**Work to complete**
Reproduce all of the records exactly.

------ Extracted entries ------

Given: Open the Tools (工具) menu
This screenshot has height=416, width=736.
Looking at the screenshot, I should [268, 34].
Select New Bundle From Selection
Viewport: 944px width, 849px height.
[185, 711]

------

**Answer box**
Given: Open the Tools (工具) menu
This screenshot has height=416, width=736.
Looking at the screenshot, I should [268, 34].
Select New Bundle From Selection
Viewport: 944px width, 849px height.
[185, 711]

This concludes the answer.